Let Banks' Size, Risk Dictate Capital Rules, Greenspan Proposes

Calling for customized regulation, Federal Reserve Board Chairman Alan Greenspan sketched the future of bank capital rules in a speech Monday.

"A one-size-fits-all approach to regulation and supervision is inefficient and, frankly, untenable in a world in which banks vary dramatically in terms of size, business mix, and appetite for risk," he told 740 bankers attending the annual American Bankers Association conference.

Plain-vanilla banks can expect simpler capital requirements; current risk-based rules will be tweaked for larger, more complicated banks, the Fed chief said.

Federal regulators, he said, are considering "a standardized capital treatment involving a quite simple regulatory capital ratio that might become applicable to the vast majority of institutions that are not internationally active."

For more complex banks, "change might involve such modest refinements to current capital requirements as closing certain loopholes and basing some risk weights on available external credit ratings," he said.

However, bigger changes are in store for the world's largest banks, Mr. Greenspan said.

International regulators, through the Basel Committee on Banking Supervision, are revising the 1988 capital accord to tie reserves more closely to the risks facing a particular bank. Mr. Greenspan said he expects that supervisors eventually will use a bank's own internal risk rating systems to set capital requirements.

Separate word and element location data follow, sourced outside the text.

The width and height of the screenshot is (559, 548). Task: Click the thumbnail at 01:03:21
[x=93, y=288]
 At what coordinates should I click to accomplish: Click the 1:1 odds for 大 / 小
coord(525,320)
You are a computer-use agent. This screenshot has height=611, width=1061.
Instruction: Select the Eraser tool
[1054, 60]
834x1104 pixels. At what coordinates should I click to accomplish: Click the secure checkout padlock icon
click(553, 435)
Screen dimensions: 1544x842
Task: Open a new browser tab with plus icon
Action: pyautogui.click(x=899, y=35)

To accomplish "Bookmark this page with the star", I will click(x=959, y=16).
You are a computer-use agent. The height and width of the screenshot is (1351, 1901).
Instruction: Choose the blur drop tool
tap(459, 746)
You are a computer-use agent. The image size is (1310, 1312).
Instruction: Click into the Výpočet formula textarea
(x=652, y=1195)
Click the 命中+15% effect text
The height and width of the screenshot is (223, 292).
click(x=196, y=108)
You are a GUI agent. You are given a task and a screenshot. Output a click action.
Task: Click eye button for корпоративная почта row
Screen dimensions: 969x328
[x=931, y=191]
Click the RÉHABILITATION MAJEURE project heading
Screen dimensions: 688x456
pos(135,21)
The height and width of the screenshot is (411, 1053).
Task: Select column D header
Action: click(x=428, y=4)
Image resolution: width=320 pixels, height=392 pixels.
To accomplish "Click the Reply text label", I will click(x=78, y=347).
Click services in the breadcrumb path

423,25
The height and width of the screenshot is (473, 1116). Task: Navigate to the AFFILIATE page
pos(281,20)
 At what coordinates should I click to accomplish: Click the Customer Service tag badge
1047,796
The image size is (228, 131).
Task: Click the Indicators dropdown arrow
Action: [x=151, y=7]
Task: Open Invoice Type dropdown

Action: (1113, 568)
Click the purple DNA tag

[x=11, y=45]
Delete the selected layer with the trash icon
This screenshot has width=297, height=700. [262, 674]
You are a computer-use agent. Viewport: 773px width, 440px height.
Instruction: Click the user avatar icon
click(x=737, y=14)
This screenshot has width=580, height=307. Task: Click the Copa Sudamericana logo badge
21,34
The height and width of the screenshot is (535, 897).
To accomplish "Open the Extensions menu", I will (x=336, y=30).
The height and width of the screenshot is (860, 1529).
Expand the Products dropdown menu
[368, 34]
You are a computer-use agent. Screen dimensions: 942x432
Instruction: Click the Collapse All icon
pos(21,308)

"The focus of supervision and regulation especially for the larger institutions should be even less on detail and more on the overall structure and operation of risk-management systems," he said. "Over time, our examination process for assessing bank capital adequacy would try to use the same techniques that banks are, and will be, using to evaluate their risk positions and the capital needed to support these risks."

These banks, Mr. Greenspan said, should also expect to disclose more information about their operations. "Supervisors have little choice but to try to rely more, not less, on market discipline -- augmented by more effective public disclosures -- to carry an increasing share of the oversight load," he said.

The scale and clarity of disclosures by banks could be "considerably improved," Mr. Greenspan said, adding that he would like to see more data on loans by risk category and on residual risk retained when assets are securitized.

"Our intent is to consult with the industry regarding the establishment of new disclosure standards and ways to evaluate their application," he said.

Also speaking at the ABA gathering, Comptroller of the Currency John D. Hawke Jr. reiterated a theme his agency has been emphasizing: Solid lending is not based on optimistic assumptions about the future. "We must face the facts as they are, not as we might wish them to be," he said.

At a press conference, Mr. Hawke singled out commercial loans where repayment is heavily reliant on optimistic increases in sales volume. "They will make a rather conventional loan secured by whatever receivables or collateral the buyer has, and then they'll make a second or third traunch loan that isn't due for seven or eight years," he said. "Our people feel those second or third loans are worse than unsecured.

"Even the bankers call these loans 'air ball' loans. ...They're lending on air, they're lending on the expectation" that the borrower is going to meet optimistic goals.

Mr. Hawke also said his agency's peer analysis tool will be ready in November. National banks will be able to use the "comparative analysis report" free of charge to compare their performance against that of any peer group they specify.